The portion below is from my friend who is the very blessed mother of these dear children. She’s describing the conversations she’s had with J this past week. Just for your reference, J had heart surgery in his country prior to being adopted.
But last night, he really talked- about how he remembers being in the hospital, of how he had his owies- pointing to his zipper scars on his chest. He also explained that he was alone, and scared, and no one stayed with him. Keep in mind- he’s FOUR. He was thankful that we’re staying with E- that she’s not alone, so she won’t ROLL OUT OF THE BED and fall and hurt!!!! FOUR years old. What has he seen? lived? experienced?
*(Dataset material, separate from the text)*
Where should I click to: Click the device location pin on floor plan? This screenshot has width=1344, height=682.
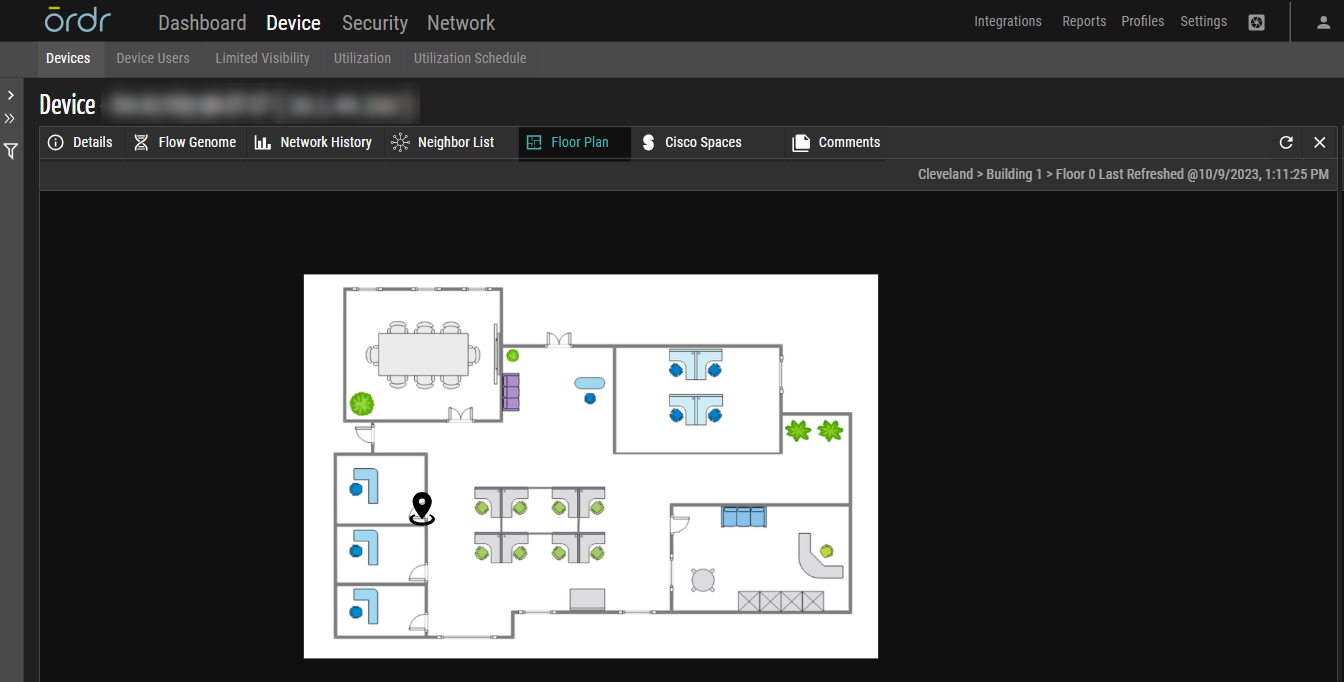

But the most heartbreaking thing of all- I was telling him that I was really sorry he was alone for his heart surgery, that it happened before I knew he was alive and saw his picture, and that if I had been his mommy then, I would have stayed there with him just like we are doing with E. His response- “Itsa ok Mommy. J (referring to himself) just a baby, so J doesn’t have mommy yet. Babies don’t have mommies, have to wait til get big!”
He then went on to explain that no babies have mommies, you have to wait until you get big for a mommy to come get you maybe. Like E, and Jy and A and some “fwiends”. He was so matter of fact, as though it’s perfectly normal that babies are hatched and sit in orphanages until they’re big enough for a family to claim them.
And it just broke me into pieces. Here’s my tiny, 25 pound 4 year old, who has solemnly accepted that he had to have open heart surgery twice, all alone, because he was a baby and babies don’t get mommies.
But last night at the hospital, while E was quietly resting, a baby down the hall started crying- that high pitched cry. All three of my littles froze, then Jy got more anxious and started spinning :( A got upset and started sympathy-crying for the baby, saying “baby cwy baby owie”, but J walked over to me and motioned for me to kneel down and pick him up. I did and he took my face in his hands and said “that’s a baby cwying do you hear?” I said yes, and he nodded sadly. “Dat babys awone? No Mommy yet.” I said, no, that the baby did have a mommy I thought, and she was going to take care of him. He looked at me in total disbelief and shook his head no. I said yes, the baby had a mommy- and she would take care of him, and right then, the baby stopped crying. He looked completely confused. (This was before the conversation where he explained that no babies have mommies and only kids get mommies later).
So he’s starting to figure out that his early life was different- he’s starting to understand what being an orphan was.
This is the view of the world that these children have. Babies don’t have mommies, they have to wait until they get bigger. Then maybe they’ll have a family. It’s all he knew. And most children will wait and wait and will never have a family.
What will we do for these kids? These ones that God has entrusted to us to take care of? It is not enough to simply let our eyes fill with tears when reading the story, and then do nothing. We can at least pray. Can we donate? Can we participate in, start or support a mission? Can we adopt?